(Text extract)
+--
Payment of principal of and interest on the Securities shall be made in such coin or currency of the United States of America as at the time of payment is legal tender for payment of public and private debts or such other form of consideration as set forth in the Indenture. Payments of principal of and interest on the Securities of this series represented by a Global Security shall be made by wire transfer of immediately available funds to the Holder of such Global Security, provided that, in the case of payments of principal such Global Security is first surrendered to the Paying Agent. If any of the Securities of this series are no longer represented by a Global Security, (i) payments of principal and interest due at the Stated Maturity or earlier redemption or purchase of such Securities shall be made at the office of the Paying Agent upon surrender of such Securities to the Paying Agent, and (ii) payments of interest shall be made, at

 

A-2


the option of the Corporation, subject to such surrender where applicable, (A) by check mailed to the address of the Person entitled thereto as such address shall appear in the Security Register or (B) by wire transfer at such place and to such account at a banking institution in the United States as may be designated in writing to the Trustee at least sixteen (16) days prior to the date for payment by the Person entitled thereto.
+--
(To do)
1. Can you transcribe the passage on payment of the Securities, everything from "the option of" down to "Person entitled thereto."?
2. Can you go on with the passage on payment of the Securities, starting right after its final sentence?
The entries that follow come from a separate source.
+--
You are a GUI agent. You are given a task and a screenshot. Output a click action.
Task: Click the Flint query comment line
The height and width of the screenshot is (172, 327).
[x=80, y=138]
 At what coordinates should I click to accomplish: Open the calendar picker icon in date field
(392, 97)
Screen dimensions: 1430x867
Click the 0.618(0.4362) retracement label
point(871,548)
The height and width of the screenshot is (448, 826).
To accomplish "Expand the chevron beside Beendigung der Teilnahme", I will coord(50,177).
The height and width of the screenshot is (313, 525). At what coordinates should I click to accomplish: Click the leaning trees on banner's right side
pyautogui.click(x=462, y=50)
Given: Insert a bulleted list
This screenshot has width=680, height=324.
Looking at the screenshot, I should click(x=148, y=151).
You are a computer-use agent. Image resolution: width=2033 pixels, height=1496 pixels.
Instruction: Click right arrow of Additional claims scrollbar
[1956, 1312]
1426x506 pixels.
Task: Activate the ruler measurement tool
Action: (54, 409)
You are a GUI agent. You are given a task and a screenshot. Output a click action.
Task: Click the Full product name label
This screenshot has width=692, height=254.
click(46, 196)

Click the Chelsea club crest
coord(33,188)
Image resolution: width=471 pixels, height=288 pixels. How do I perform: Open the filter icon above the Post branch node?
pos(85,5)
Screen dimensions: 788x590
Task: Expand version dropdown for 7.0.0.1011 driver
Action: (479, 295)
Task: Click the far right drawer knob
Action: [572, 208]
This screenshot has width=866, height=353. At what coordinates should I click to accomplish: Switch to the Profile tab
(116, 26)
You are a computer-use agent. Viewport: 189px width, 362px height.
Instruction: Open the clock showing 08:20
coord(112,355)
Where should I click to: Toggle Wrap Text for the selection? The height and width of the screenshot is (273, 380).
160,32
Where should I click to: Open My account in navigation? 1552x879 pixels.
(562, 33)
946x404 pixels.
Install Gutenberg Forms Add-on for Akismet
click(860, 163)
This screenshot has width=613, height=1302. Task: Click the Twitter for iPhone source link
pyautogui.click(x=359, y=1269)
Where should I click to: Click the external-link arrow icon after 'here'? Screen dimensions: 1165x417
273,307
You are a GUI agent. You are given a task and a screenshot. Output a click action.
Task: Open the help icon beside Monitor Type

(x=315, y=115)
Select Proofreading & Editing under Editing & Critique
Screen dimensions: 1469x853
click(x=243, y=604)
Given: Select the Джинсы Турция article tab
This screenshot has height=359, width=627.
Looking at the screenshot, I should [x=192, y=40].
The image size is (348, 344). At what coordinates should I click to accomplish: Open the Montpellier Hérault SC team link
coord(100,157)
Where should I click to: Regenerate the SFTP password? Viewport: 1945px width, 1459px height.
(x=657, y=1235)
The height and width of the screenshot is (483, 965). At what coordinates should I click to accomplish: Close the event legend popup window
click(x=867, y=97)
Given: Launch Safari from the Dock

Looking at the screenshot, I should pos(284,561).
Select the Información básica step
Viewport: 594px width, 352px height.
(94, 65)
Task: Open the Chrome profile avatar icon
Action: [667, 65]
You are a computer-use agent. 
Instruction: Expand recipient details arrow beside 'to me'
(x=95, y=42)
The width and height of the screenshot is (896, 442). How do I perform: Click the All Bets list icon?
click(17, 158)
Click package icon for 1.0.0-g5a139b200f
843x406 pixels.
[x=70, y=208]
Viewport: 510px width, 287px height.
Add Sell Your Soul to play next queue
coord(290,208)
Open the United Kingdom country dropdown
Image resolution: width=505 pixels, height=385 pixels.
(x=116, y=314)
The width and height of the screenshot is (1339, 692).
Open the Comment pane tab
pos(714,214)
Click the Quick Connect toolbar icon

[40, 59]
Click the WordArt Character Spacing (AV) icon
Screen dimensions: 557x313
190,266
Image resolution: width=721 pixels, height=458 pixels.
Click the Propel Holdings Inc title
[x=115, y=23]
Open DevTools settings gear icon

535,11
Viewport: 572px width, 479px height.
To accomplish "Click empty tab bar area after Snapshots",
+--
(Responses for each task)
1.
the option of the Corporation, subject to such surrender where applicable, (A) by check mailed to the address of the Person entitled thereto as such address shall appear in the Security Register or (B) by wire transfer at such place and to such account at a banking institution in the United States as may be designated in writing to the Trustee at least sixteen (16) days prior to the date for payment by the Person entitled thereto.

2.
The Securities of this series shall be redeemable, subject to the terms of the Indenture, in whole or from time to time in part, at the option of the Corporation on any date on or after April 6, 2011 (a “Redemption Date”), at a Redemption Price equal to 100% of the principal amount of the Securities of this series to be redeemed plus any accrued and unpaid interest on the principal amount to be redeemed to but excluding the Redemption Date.

 

Notice of any redemption by the Corporation will be mailed at least 30 days but not more than 60 days before any Redemption Date to each Holder of Securities of this series to be redeemed. If Notice of a redemption is provided and funds are deposited as required, interest will cease to accrue on and after the Redemption Date on the Securities of this series or portions of Securities of this series called for redemption. In the event that any Redemption Date is not a Business Day, the Corporation will pay the Redemption Price on the next Business Day without any additional interest or other payment due. If less than all the Securities of this series are to be redeemed at the option of the Corporation, the Trustee shall select the Securities to be redeemed by lot, or on a pro rata basis or by another method the Trustee considers fair and appropriate. The Trustee shall select for redemption Securities of this series and portions of the Securities of this series in amounts of whole multiples of $1,000.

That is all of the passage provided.